**PAGE EXTRACT**
-------------------------
Studio album by Crowder
- Released: May 31, 2024
- Length: 38:16
- Labels: Sixstepsrecords; Capitol CMG;
- Producers: Hank Bentley; Ben Glover; Jeff Sojka;

Crowder chronology
| Milk & Honey (2021) | The Exile (2024) |  |

Singles from The Exile
- "Grave Robber" Released: November 10, 2023; "— (Dash)" Released: April 5, 2024; "Even in Exile" Released: May 3, 2024;

= The Exile (album) =

The Exile is the fifth studio album by American Christian musician Crowder. The album was released on May 31, 2024, through Sixstepsrecords/Capitol CMG. The album was released on CD and for digital download. It featured the singles "— (Dash)", "Even in EXILE", and the Billboard Christian Airplay and AC No. 1 hit, "Grave Robber". The album is second in a trilogy, which was preceded by Milk & Honey of 2021.

== Background ==
The song "All My Tears", which featured Buddy Miller, was a cover of a song by Julie Miller and Emmylou Harris.

== Chart performance ==
The Exile peaked at No. 102 on the Billboard 200, No. 7 on the Top Album Sales chart, No. 1 on the Top Christian Albums chart, and No. 7 on the Top Current Album Sales chart.

The song "— (Dash)" reached No. 33 on the Hot Christian Songs chart. "Grave Robber" reached No. 8 on the Hot Christian Songs chart, No. 1 on the Christian Airplay and Christian AC chart, No. 24 on the Christian Streaming Songs chart, and No. 2 on the Christian Digital Song Sales chart. Although not released as a single, "Somebody Prayed" reached No. 11 on the Hot Christian Songs chart, No. 3 on the Christian Airplay chart, No. 3 on the Christian AC chart, No. 22 on the Christian Streaming Songs chart, and No. 9 on the Christian Digital Song sales chart. The song "Even in EXILE" was released as a single, but did not enter any charts.

== Critical reception ==

At Jesus Freak Hideout, Alex Caldwell gave the album 4-out-of-5 stars, reviewing that the Exile is "a great listen, for both the soul and the ears". At 365 Days of Inspiring Media, Joshua Andre revied a 5-out-of-5 praised the album, stating, "With The Exile having no fault at all, it’s a shame the profound and deep musical experience ends at 38 minutes." Kelly Meade of Todays Christian Entertainment gave the album 3.7-out-of-5 stars, stating that the album is a "unique album that both long time listeners of Crowder and newer fans will find something that stirs their faith." New Release Today awarded the album 5-out-of-5 stars.
-------------------------
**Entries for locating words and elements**
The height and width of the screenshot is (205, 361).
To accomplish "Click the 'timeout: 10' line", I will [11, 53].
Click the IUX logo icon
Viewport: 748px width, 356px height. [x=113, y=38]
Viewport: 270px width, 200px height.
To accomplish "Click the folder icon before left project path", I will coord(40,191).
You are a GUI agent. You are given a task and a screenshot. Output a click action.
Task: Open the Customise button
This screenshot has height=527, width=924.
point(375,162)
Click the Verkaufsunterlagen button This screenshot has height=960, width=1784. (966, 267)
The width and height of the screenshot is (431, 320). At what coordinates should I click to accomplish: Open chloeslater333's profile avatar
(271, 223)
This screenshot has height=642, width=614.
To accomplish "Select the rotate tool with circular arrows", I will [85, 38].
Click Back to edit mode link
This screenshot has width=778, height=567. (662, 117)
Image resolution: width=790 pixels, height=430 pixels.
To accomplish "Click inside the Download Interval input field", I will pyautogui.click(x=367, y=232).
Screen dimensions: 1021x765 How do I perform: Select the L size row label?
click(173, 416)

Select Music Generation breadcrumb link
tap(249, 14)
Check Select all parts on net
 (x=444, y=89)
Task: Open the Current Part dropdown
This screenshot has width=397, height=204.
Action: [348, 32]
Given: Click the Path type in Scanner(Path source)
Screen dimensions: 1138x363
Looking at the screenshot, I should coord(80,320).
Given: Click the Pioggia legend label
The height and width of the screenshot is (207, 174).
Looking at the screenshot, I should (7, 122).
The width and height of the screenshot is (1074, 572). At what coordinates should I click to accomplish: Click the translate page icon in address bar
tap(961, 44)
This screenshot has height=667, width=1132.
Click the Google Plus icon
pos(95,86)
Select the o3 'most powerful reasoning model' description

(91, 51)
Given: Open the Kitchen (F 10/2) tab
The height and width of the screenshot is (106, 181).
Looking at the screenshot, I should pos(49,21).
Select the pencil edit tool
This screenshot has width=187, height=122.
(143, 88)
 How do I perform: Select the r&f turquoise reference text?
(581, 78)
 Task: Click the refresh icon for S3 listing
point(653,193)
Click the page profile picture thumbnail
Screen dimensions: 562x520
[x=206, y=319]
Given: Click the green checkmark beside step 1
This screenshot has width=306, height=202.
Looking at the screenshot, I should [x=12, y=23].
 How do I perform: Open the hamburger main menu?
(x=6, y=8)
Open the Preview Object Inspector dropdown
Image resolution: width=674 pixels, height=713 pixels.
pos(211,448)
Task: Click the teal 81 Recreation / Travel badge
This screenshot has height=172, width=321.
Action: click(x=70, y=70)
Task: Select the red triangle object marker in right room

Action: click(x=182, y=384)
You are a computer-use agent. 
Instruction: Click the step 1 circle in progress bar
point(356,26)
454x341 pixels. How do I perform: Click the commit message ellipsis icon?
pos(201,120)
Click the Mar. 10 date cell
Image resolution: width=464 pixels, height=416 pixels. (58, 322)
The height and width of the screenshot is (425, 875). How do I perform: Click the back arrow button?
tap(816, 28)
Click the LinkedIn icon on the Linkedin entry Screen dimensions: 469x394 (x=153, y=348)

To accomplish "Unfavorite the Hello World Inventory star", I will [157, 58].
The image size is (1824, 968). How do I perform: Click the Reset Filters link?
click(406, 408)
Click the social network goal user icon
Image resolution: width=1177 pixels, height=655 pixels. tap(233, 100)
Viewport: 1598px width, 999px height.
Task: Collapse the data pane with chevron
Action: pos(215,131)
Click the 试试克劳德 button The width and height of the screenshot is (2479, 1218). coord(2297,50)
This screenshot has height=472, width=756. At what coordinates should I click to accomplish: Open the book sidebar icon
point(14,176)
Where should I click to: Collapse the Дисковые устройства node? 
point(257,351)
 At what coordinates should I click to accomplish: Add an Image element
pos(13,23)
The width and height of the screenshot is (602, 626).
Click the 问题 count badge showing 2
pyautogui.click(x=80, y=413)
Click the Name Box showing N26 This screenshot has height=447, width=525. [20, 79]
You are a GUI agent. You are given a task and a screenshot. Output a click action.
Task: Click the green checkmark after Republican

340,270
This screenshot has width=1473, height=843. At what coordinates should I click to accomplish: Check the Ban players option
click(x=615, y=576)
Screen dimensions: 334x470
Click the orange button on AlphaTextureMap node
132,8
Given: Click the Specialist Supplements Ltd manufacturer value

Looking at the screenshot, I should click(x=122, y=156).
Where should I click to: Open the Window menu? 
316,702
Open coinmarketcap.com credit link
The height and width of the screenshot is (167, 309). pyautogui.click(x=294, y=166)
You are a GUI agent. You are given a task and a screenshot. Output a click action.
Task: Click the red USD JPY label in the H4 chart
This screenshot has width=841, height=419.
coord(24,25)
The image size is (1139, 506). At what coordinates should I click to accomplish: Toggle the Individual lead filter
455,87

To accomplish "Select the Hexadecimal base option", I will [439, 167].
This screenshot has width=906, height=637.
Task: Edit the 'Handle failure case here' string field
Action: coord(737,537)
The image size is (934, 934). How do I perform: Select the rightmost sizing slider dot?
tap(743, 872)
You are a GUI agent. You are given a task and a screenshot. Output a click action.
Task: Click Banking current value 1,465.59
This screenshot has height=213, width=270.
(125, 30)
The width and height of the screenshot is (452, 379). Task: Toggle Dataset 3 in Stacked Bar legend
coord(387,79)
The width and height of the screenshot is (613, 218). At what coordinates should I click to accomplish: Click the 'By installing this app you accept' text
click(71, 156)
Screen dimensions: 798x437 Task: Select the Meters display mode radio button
-------------------------
**AIM OF THE EXERCISE**
Reproduce the passage of the article on The Exile starting at "Singles from The" and ending at "Honey of 2021.", swapping "musician" for "artist".

**RESULT OF THIS EXERCISE**
Singles from The Exile
- "Grave Robber" Released: November 10, 2023; "— (Dash)" Released: April 5, 2024; "Even in Exile" Released: May 3, 2024;

= The Exile (album) =

The Exile is the fifth studio album by American Christian artist Crowder. The album was released on May 31, 2024, through Sixstepsrecords/Capitol CMG. The album was released on CD and for digital download. It featured the singles "— (Dash)", "Even in EXILE", and the Billboard Christian Airplay and AC No. 1 hit, "Grave Robber". The album is second in a trilogy, which was preceded by Milk & Honey of 2021.